JawaPos.com – Pemerintah dan Dewan Perwakilan Rakyat RI (DPR) telah menyelesaikan Sidang Paripurna DPR RI ke-26 Masa Persidangan V Tahun Sidang 2021-2022, pada Kamis (30/6). Salah satu agenda yang dibahas dalam sidang tersebut yakni Pokok-pokok Keterangan Pemerintah mengenai Rancangan Undang-undang tentang Pertanggungjawaban atas Pelaksanaan Anggaran Pendapatan dan Belanja (APBN) TA 2021 atau RUU P2 APBN.
Sebelum menjelaskan Pokok–Pokok Keterangan Pemerintah mengenai RUU P2 APBN TA 2021, Menteri Keuangan (Menkeu) Sri Mulyani Indrawati mewakili pemerintah menyampaikan kembali pelaksanaan APBN sepanjang tahun 2021. Pemerintah melanjutkan kebijakan APBN yang fleksibel dan responsif selama 2021 sebagai respons terhadap ancaman dan ketidakpastian yang disebabkan oleh Covid-19.

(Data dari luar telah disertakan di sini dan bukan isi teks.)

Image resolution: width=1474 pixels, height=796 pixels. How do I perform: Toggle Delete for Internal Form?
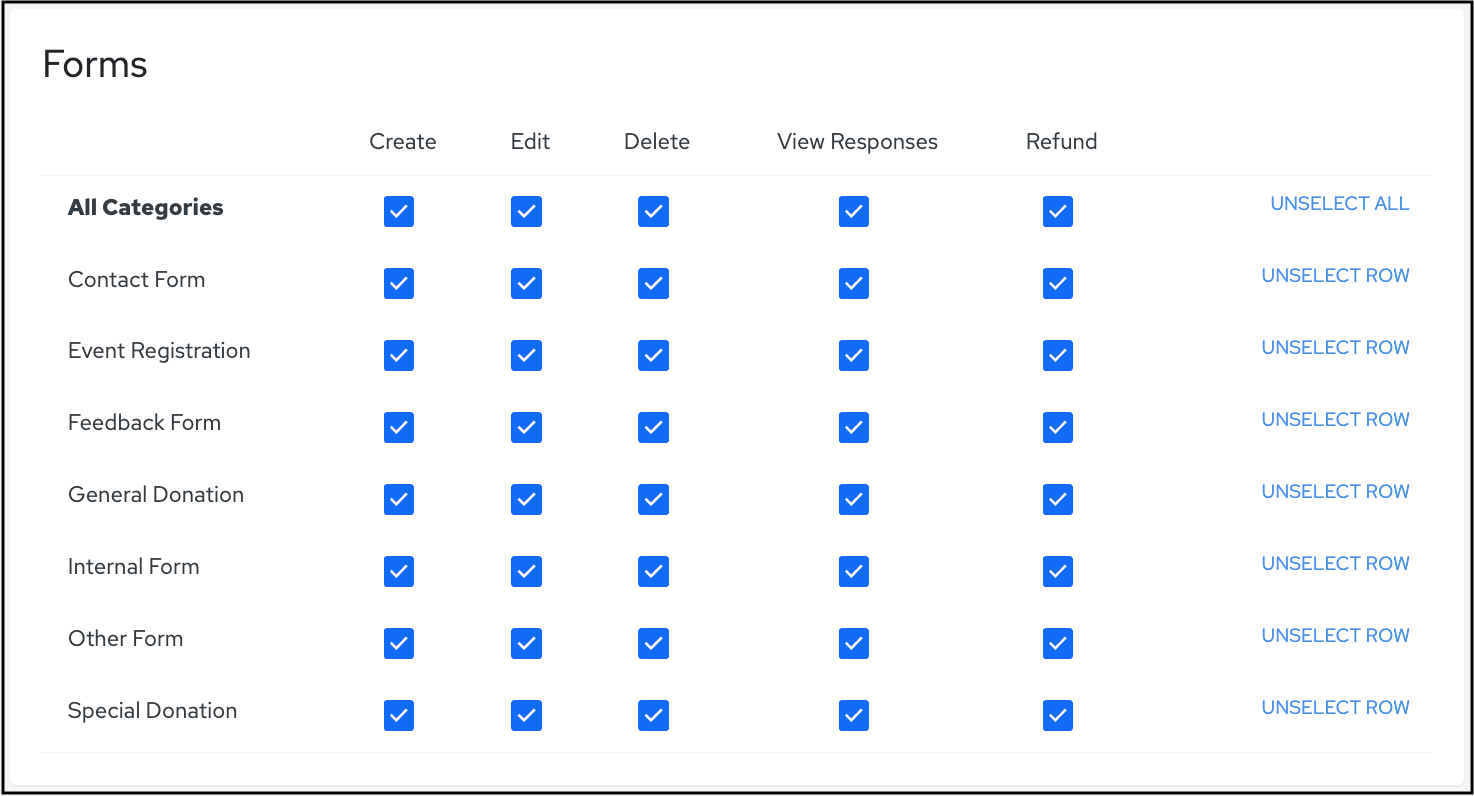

Sri Mulyani menjelaskan, APBN TA 2021 masih harus bekerja keras khususnya dalam menangani gelombang varian Delta yang muncul pada akhir Juni hingga Agustus 2021. Pada saat terjadi lonjakan kasus yang ekstrem, pemerintah menerapkan kebijakan PPKM Darurat di sebagian besar wilayah NKRI.
“Untuk merespons dan mengantisipasi dampak varian Delta tersebut, pemerintah menaikkan alokasi Program Penanganan Covid-19 dan Pemulihan Ekonomi Nasional (PC-PEN) menjadi Rp 744,8 triliun atau meningkat 7,1 persen dibanding 2020 Rp 695,2 triliun,” papar Sri Mulyani.
Peningkatan alokasi ini merupakan bagian dari respons APBN untuk mengurangi tekanan yang terjadi pada masyarakat dan dunia usaha. Anggaran kesehatan ditingkatkan untuk menangani dampak pada sektor kesehatan yang cukup berat.
Selain itu, belanja perlindungan sosial juga diperluas dan diperpanjang periode penyalurannya untuk menjangkau masyarakat paling rentan agar tetap mampu memenuhi kebutuhan pokoknya. Pemerintah juga memberikan stimulus fiskal bagi dunia usaha sekaligus menjaga stabilitas sistem keuangan.
“Dengan berbagai upaya kebijakan tersebut, ekonomi Indonesia tahun 2021 dapat tumbuh 3,69 persen. Sebuah capaian yang sangat baik di tengah situasi yang penuh tantangan. Level PDB riil tahun 2021 bahkan sudah melebihi level masa pre-pandemi di tahun 2019 (PDB 2021 mencapai 101,6 persen dibanding PDB Indonesia sebelum pandemi),” ungkap Ani, sapaan Sri Mulyani.
Kinerja ini merupakan capaian yang tidak banyak dicapai negara di dunia. Pada 2021, banyak negara yang PDB-nya belum kembali ke level pre-pandemi, seperti Perancis (98,4 persen), Jerman (97,5 persen), Inggris (96,4 persen), Malaysia (96,4 persen), dan Filipina (95,5 persen).
“Jadi, bagi Indonesia yang sudah mencapai pre-pandemi level dalam waktu yang begitu singkat, itu merupakan suatu capaian, dan itu karena APBN 2021,” tutur mantan Direktur Pelaksana Bank Dunia itu.
Lebih lanjut, Ani menuturkan, pemulihan ekonomi Indonesia tahun 2021 juga terjadi secara inklusif. Hal tersebut tecermin dari berbagai indikator kesejahteraan.
Pertama, tingkat pengangguran terbuka (TPT) menurun dari 7,07 persen menjadi 6,49 persen. Kedua, tingkat ketimpangan (rasio gini) menurun dari 0,385 menjadi 0,381.
Ketiga, angka kemiskinan menurun dari 10,19 persen menjadi 9,71 persen. Keempat, Indeks Pembangunan Manusia (IPM) meningkat dari 71,94 menjadi 72,29.
“Hal ini menunjukkan bahwa APBN tidak hanya mengejar pertumbuhan ekonomi, namun perbaikan kualitas SDM dan faktor inklusivitas menjadi sangat penting,” ucapnya.